Monday, March 27, 2023

Scientists have discovered viruses that ‘rule the world’s oceans’

The recent study, published Thursday in the journal Science, focused on viruses that include RNA, the molecular cousin of DNA. In human disease, RNA viruses abound; For example, both coronaviruses and influenza viruses are RNA-based. Scientists are currently learning about the different types of RNA viruses found in water.

“We are fairly sure that most RNA viruses in the ocean are infecting microbial eukaryotes, such as fungi and protists, and, to a lesser extent, invertebrates,” said co-first author Guillermo Dominguez-Huerta, who works in Viral Ecology. Was a postdoctoral scholar. At the time of study at The Ohio State University (OSU).

Fungi and protists, including algae and amoeba, are viral hosts that take up carbon dioxide from the atmosphere and therefore control how much carbon is stored in the ocean.

Scientists Have Discovered Viruses That 'Rule The World'S Oceans'

In an email to Live Science, Wilhelm said, “Given the amount of RNA virus particles, knowing they can accomplish this, this story continues to develop with regard to how energy and carbon move.” How important are viruses in the world.”

Dominguez-Huerta and his colleagues discovered more than 5,500 previously undiscovered RNA viruses in the world’s waters earlier this year.

The scientists evaluated 35,000 water samples collected by the Tara Ocean Association from 121 locations across five oceans. Plankton are microscopic organisms that currently move and may serve as hosts for RNA viruses that were abundant in these water samples.

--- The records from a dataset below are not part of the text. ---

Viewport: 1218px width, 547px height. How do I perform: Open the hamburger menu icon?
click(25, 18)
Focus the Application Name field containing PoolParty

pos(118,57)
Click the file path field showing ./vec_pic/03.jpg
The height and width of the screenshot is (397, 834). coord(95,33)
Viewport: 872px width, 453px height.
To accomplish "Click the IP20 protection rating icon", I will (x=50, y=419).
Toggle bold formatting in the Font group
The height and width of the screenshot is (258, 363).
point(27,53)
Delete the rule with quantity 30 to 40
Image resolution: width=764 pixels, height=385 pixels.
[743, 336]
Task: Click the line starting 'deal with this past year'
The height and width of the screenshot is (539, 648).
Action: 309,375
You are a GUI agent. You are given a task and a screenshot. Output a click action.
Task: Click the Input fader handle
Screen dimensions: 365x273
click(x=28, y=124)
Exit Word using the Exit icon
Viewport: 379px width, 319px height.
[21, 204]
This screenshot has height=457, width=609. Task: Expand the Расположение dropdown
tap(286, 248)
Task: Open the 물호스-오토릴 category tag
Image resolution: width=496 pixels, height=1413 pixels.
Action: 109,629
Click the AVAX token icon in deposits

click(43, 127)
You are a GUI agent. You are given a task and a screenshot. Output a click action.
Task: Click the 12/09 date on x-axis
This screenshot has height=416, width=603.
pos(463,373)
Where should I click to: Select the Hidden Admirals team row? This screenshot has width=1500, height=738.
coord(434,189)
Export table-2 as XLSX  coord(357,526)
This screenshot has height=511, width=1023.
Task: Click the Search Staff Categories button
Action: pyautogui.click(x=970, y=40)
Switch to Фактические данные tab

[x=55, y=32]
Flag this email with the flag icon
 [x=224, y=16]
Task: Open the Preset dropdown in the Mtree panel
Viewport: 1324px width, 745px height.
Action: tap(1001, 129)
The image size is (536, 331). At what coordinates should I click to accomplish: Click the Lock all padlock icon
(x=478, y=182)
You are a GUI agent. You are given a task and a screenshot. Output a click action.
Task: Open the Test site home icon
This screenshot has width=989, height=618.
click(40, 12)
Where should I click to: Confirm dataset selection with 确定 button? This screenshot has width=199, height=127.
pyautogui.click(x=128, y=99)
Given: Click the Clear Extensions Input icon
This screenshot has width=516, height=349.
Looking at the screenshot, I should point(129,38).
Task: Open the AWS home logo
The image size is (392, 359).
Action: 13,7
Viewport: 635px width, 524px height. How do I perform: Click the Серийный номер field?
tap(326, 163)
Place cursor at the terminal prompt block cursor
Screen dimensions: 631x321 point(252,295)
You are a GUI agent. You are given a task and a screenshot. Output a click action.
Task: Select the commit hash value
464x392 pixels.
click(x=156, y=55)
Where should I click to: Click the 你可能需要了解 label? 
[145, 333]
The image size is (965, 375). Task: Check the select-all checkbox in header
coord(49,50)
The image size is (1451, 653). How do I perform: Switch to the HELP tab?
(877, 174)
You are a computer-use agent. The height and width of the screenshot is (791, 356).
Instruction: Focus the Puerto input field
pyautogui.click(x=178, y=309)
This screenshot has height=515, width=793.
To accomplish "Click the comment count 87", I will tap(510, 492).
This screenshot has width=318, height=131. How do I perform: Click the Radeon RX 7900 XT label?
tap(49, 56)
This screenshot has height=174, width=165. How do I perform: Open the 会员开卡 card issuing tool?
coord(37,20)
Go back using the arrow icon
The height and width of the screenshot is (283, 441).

“It’s the only… the coding sequence that is consistent across all RNA viruses,” said Dominguez-Huerta, who now works as a scientific advisor for Virosphaera; Nevertheless, the RdRp gene is not found in cells or other viruses.

According to the researchers, viral populations can be divided into four broad regions: arctic, Antarctic, temperate and tropical epipelagic (near the ocean surface), and temperate and tropical mesopelagic. The diversity of viruses is highest in the polar regions.

“Viruses don’t care how cold the water is when it comes to diversity,” said co-first author Ahmed Zayed, a research scientist in OSU’s Department of Microbiology. According to Zayed of Live Science, the discovery suggests that many viruses fight for the same host at the poles.

The researchers compared the genomes of RNA viruses with those of known hosts to the new virus and looked for unusual snippets of viral RNA in the host cell genome, where fragments of RNA can sometimes be left behind.

Scientists Have Discovered Viruses That 'Rule The World'S Oceans'

According to Dominguez-Huerta, the study also determined that 95 viruses carried “genes” from their host cells. These genes help the host in directing metabolic activities within the cell. According to the scientists, the discovery states that the virus interfered with its host’s metabolism in some way, which is likely to increase the generation of new viral particles.

After determining which hosts are most likely to infect ocean viruses, the researchers found that about 1,200 of them may be involved in carbon export.

According to the Monterey Bay Aquarium Research Institute, the deeper these carbon stocks sink, the longer they will remain in the water before cycling back into the atmosphere, according to the current study of infection of marine organisms by RNA viruses.

Wilhelm said RNA viruses could potentially promote carbon flux by isolating their hosts and dumping stored carbon into the ocean.